▶ **Instructions for the task**:
Copy out the part of the records that starts with the line containing "11 (36, 774)" and ends with the line containing "Contact Us (87, 4)", both of those lines included, keeping every line unchanged.

□ □ □ □ □ □ □

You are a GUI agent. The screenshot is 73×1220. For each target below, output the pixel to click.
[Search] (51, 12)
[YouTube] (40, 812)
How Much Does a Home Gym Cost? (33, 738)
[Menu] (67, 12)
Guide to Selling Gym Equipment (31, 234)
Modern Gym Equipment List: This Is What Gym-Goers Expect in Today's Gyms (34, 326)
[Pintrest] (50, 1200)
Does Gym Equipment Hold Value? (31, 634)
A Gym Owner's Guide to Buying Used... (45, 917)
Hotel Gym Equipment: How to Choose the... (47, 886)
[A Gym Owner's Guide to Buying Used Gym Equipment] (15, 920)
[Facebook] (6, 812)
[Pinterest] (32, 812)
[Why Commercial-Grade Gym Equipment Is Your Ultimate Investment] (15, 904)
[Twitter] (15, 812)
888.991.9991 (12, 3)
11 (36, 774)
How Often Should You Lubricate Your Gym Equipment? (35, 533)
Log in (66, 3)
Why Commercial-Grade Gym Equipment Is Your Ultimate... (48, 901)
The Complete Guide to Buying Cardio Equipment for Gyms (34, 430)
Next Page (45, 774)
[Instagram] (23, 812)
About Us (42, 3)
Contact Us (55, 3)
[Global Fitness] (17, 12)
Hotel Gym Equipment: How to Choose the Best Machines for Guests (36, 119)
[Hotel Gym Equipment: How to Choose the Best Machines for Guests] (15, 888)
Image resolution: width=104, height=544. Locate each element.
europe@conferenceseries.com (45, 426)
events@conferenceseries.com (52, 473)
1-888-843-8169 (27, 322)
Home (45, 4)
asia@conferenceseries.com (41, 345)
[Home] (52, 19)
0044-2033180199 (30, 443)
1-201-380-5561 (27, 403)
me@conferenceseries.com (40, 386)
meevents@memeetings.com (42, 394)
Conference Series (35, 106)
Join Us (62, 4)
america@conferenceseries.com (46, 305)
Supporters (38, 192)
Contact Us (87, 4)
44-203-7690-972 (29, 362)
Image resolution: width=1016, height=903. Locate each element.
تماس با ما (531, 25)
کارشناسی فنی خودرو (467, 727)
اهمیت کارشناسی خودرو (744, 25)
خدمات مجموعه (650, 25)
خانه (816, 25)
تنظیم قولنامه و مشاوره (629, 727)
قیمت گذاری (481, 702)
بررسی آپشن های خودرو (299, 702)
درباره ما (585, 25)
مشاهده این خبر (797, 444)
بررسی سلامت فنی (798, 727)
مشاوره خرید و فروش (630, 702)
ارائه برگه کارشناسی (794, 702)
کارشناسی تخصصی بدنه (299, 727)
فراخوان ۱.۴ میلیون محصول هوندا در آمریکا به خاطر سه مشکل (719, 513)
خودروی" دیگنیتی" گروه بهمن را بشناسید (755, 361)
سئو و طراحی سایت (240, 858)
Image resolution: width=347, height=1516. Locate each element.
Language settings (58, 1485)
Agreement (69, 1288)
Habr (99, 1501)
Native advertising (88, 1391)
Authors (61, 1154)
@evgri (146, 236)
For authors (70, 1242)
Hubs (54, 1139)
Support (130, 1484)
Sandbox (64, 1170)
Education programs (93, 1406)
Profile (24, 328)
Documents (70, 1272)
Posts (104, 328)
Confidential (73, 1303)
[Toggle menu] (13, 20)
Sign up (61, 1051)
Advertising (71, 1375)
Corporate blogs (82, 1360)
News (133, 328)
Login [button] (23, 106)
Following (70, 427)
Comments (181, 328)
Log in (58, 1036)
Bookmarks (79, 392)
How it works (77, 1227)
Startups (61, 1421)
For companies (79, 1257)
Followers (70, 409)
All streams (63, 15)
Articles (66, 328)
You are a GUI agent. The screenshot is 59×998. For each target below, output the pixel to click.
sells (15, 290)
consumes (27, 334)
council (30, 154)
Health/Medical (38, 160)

□ □ □ □ □ □ □

▶ **Answer for this exercise**:
11 (36, 774)
How Often Should You Lubricate Your Gym Equipment? (35, 533)
Log in (66, 3)
Why Commercial-Grade Gym Equipment Is Your Ultimate... (48, 901)
The Complete Guide to Buying Cardio Equipment for Gyms (34, 430)
Next Page (45, 774)
[Instagram] (23, 812)
About Us (42, 3)
Contact Us (55, 3)
[Global Fitness] (17, 12)
Hotel Gym Equipment: How to Choose the Best Machines for Guests (36, 119)
[Hotel Gym Equipment: How to Choose the Best Machines for Guests] (15, 888)
Image resolution: width=104, height=544. Locate each element.
europe@conferenceseries.com (45, 426)
events@conferenceseries.com (52, 473)
1-888-843-8169 (27, 322)
Home (45, 4)
asia@conferenceseries.com (41, 345)
[Home] (52, 19)
0044-2033180199 (30, 443)
1-201-380-5561 (27, 403)
me@conferenceseries.com (40, 386)
meevents@memeetings.com (42, 394)
Conference Series (35, 106)
Join Us (62, 4)
america@conferenceseries.com (46, 305)
Supporters (38, 192)
Contact Us (87, 4)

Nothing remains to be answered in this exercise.